The final bit was to define SaveSection
, which both upserts a row in the sections
table as well as creates a new enrollment_data
row.
func SaveSection(section Section, db *sql.DB) error {
insertSection := `
INSERT INTO sections (
section_id,
course_id,
days,
times,
...
)
VALUES (...)
ON CONFLICT (section_id)
DO UPDATE SET
updated_at = NOW(),
days = EXCLUDED.days,
time = EXCLUDED.time,
...
`
insertEnrollmentData := `
INSERT INTO enrollment_data (
section_id,
enrollment_count,
waitlist_count,
...
)
VALUES (...)
`
var id int
err := db.QueryRow(insertSection,
section.SectionID,
section.CourseID,
...
).Scan(&id)
if err != nil {
log.Error(err)
return err
}
_, err = db.Exec(insertEnrollmentData,
id,
section.EnrollmentCount,
section.WaitlistCount,
...
)
if err != nil {
log.Error(err)
return err
}
return nil
}
And with that, the scraper was complete. It locally could scrape subjects, courses, and sections and save them all in a local Postgres database. I tried running it locally and it worked!
It just now needed to be run every hour.
Going serverless
Running the scraper every hour meant I’d need to do some kind of job scheduling on a remote server – it wasn’t practical to keep my laptop running every hour and scrape from my home network.

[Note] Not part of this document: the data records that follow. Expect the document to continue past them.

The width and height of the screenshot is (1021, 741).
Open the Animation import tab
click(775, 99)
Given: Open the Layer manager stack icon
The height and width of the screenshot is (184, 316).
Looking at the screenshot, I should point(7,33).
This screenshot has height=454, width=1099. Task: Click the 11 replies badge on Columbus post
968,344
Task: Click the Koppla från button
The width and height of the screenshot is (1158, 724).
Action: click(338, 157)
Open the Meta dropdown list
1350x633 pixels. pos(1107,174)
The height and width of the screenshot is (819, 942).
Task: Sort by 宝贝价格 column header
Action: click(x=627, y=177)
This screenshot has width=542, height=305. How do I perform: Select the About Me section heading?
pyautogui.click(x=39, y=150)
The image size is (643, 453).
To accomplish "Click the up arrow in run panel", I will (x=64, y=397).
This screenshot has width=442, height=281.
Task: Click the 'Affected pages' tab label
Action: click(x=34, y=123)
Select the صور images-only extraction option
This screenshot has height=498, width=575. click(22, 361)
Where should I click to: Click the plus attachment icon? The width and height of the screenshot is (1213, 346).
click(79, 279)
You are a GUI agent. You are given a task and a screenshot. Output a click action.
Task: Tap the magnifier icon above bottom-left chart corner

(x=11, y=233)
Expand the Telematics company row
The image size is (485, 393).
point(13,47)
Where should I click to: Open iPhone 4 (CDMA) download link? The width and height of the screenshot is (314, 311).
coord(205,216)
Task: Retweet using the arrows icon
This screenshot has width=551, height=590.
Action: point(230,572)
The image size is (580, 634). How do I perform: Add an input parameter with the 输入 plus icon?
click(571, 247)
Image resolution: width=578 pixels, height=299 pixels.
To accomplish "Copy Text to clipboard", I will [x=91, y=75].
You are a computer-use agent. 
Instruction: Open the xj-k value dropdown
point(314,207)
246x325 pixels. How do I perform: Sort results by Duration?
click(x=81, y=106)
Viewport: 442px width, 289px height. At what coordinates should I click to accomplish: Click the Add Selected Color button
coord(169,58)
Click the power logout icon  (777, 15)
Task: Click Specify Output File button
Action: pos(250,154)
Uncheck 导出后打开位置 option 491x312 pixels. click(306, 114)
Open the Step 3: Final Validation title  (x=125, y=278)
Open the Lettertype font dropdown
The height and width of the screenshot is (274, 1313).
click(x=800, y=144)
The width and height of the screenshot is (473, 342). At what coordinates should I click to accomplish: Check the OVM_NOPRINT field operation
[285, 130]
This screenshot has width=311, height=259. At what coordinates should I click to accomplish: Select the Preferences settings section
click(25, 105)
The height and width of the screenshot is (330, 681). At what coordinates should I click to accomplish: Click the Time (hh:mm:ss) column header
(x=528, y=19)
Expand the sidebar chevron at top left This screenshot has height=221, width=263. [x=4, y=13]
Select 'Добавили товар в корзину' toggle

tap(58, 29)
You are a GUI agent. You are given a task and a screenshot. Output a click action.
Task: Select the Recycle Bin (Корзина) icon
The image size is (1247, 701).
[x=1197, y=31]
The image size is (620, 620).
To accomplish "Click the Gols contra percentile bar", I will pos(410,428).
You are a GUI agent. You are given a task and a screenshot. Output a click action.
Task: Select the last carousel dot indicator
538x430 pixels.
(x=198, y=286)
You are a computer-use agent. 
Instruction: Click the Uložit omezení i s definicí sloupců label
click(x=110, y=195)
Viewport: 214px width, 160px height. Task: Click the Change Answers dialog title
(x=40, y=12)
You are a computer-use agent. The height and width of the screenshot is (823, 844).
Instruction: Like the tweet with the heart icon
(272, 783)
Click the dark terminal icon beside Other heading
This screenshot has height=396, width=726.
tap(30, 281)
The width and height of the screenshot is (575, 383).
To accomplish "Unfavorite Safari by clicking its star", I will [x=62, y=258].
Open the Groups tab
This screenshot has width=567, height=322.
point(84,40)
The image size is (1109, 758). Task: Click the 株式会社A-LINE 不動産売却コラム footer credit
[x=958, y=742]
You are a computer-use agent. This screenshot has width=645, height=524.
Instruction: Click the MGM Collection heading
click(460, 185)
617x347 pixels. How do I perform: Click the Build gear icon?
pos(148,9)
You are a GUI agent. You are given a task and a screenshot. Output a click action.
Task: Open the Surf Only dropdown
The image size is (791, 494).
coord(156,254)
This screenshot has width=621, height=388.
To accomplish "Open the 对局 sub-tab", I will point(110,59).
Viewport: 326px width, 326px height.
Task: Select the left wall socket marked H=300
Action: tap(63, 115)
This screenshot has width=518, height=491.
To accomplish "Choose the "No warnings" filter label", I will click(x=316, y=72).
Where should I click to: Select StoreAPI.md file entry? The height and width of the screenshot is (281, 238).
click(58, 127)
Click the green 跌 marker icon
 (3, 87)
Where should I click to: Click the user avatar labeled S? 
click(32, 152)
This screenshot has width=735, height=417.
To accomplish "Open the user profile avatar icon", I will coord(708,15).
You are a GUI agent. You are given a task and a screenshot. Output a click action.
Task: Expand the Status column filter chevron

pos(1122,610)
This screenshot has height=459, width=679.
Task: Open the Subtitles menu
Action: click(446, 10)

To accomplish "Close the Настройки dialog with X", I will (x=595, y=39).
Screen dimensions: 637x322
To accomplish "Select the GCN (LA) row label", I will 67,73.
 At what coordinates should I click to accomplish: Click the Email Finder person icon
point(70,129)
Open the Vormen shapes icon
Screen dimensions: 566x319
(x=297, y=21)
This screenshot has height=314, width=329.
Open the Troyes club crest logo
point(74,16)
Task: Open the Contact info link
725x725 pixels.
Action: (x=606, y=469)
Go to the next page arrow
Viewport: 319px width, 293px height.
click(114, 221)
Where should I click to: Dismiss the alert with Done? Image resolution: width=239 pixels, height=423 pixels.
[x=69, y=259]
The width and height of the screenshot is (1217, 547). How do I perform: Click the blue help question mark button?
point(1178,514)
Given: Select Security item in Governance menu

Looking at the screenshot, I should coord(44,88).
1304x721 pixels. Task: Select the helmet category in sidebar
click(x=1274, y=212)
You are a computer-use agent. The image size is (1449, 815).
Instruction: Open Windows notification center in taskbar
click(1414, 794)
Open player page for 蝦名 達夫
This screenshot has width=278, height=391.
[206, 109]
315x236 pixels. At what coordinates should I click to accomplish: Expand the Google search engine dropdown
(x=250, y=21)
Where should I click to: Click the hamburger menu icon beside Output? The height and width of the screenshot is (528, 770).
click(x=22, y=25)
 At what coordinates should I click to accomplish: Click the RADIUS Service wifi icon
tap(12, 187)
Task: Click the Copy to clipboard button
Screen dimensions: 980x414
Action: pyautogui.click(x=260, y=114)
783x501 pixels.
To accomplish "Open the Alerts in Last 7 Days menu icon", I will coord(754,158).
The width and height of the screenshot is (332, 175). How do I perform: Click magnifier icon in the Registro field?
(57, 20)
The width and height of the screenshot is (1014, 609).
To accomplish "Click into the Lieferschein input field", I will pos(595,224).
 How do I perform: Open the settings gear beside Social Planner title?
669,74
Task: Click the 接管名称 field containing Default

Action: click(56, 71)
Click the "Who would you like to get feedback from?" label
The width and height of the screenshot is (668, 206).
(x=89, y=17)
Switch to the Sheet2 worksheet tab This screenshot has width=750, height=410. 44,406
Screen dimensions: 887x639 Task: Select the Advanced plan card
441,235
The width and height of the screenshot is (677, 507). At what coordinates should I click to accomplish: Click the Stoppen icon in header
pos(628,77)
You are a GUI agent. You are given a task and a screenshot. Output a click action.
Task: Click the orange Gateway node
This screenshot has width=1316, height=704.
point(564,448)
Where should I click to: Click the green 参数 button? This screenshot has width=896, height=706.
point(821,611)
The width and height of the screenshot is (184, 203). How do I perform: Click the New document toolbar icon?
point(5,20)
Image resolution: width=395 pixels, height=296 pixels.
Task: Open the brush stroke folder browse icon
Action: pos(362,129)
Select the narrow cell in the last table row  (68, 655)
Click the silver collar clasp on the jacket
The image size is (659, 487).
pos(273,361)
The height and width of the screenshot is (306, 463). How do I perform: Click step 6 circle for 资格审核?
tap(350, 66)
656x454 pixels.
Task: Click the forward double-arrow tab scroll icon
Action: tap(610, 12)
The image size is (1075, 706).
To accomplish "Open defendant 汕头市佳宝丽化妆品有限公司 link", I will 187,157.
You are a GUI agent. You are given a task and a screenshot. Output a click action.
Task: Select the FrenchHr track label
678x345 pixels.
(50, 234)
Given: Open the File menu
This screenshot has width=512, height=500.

My initial thought was to use cron on a Digital Ocean droplet or similar, but I didn’t like the idea of paying for a server to run 24/7 just so it could execute a ~5 minute script every hour. JavaScript Twitter loves to talk about the magic of running semi-occasional jobs in a serverless manner, so I decided to look into it as a cheaper and simpler option.
There are a lot of different “Functions as a Service” providers out there, but I figured I’d go with AWS Lambda since they had a generous free plan, supported Go, and seemed to be pretty popular. The AWS console is a daunting webpage, so I was also looking for a tool that could allow me to write my infrastructure as code. There are a ton of different options in this space: Serverless, Terraform, and CloudFormation were just some of the options I looked at.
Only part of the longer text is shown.